Increase in mental health issues in elderly and vulnerable due to lockdown

PUBLISHED: 08:00 30 August 2020

Kayleigh.

Kayleigh.

Archant

Elderly and vulnerable people say their mental health has suffered and they have struggled with loneliness during the coronavirus pandemic.

Colin is very happy with the support he has received during lockdown.Colin is very happy with the support he has received during lockdown.

Healthwatch North Somerset supported people through the lockdown by providing a helpline and referring at-risk, housebound residents to GP surgeries and community groups.

The independent body, which works to improve health services in the area, has carried out a survey to find out how people coped during the lockdown to see what improvements can be made.

Healthwatch’s report found 63 per cent of elderly and vulnerable people felt isolated or lonely, with the majority saying this affected their wellbeing and physical health.

Almost half of people who responded said communication about changes to services had been poor, leaving them confused and unsure of where to turn.

- _Assigned task 1_
From the news article on lockdown and mental health, list every problem that it says elderly and vulnerable people experienced during the pandemic.
- _Assigned task 2_
Carry on the news article about lockdown and mental health, picking up after its last sentence.

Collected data
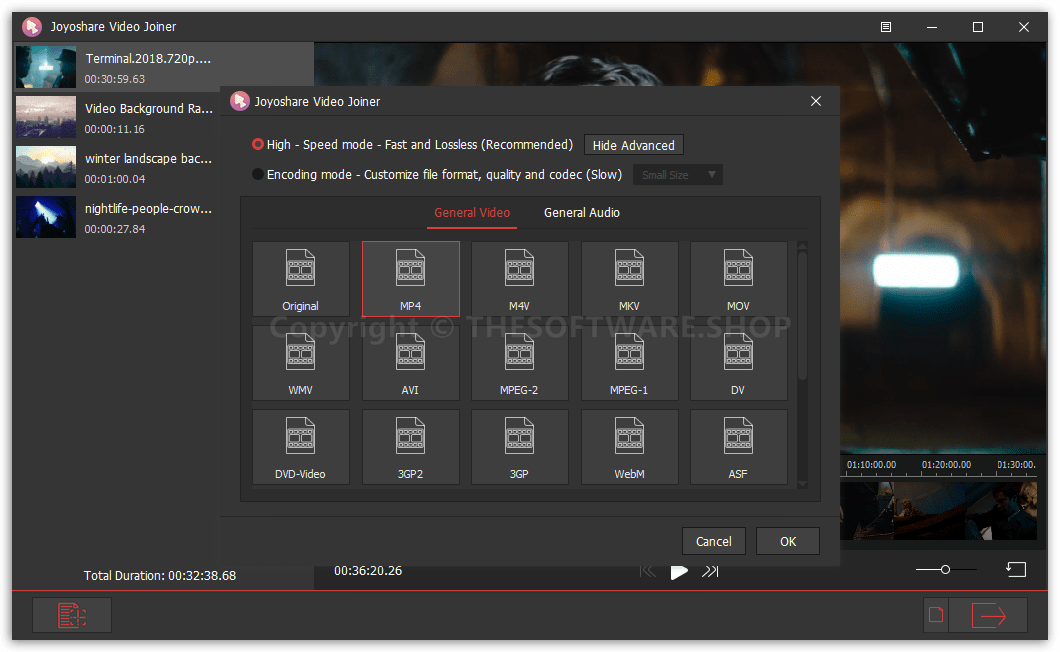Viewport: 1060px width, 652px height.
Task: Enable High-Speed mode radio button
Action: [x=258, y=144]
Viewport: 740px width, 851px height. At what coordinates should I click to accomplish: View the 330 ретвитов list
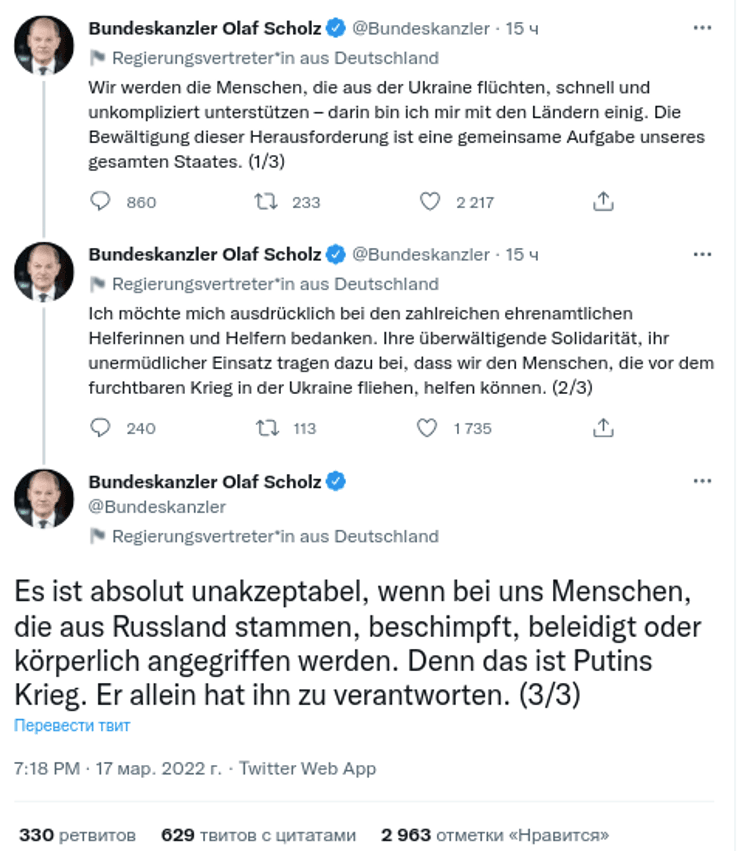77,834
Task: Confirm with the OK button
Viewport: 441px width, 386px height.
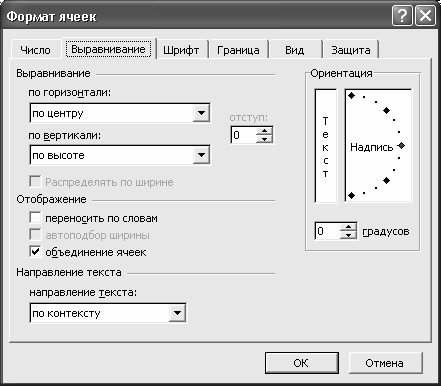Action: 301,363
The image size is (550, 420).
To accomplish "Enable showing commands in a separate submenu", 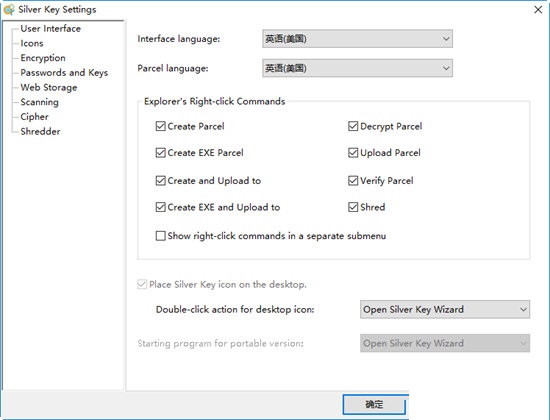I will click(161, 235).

- _Answer section 1_
- Their mental health suffered.
- They struggled with loneliness.
- They felt isolated.
- Their wellbeing was affected.
- Their physical health was affected.
- They were confused and unsure of where to turn because communication about changes to services was poor.

- _Answer section 2_
Some of the problems people faced included accessing information on medical appointments and repeat prescriptions, difficulty getting food delivery slots and a lack of clarity over advice for those who were shielding.

Kayleigh Pullenger, from Portishead, said she felt very anxious during lockdown as she had been waiting months to get assessed for care at home to help her look after a child with additional needs.

She tried to get help from her local mental health recovery team which proved very difficult.

Kayleigh said: “I have been passed between social services and mental health teams which has been tricky as I have a child with additional needs. There definitely has been an issue for people, like me, who need support and haven’t been able to access it.”

While many people said they struggled to get help, others were delighted with the support they received.

Colin Davies, also from Portishead, was diagnosed with cancer of the tongue at the start of lockdown and has since had a course of radiotherapy, video calls with doctors, nurses, dieticians and speech therapists and says he has been ‘very happy’ with the care he has received.

Healthwatch North Somerset has made recommendations to ensure people have better access to advice in the future, including improving communication offline, easily accessible digital start-up guides and more services to help people who are feeling isolated or depressed.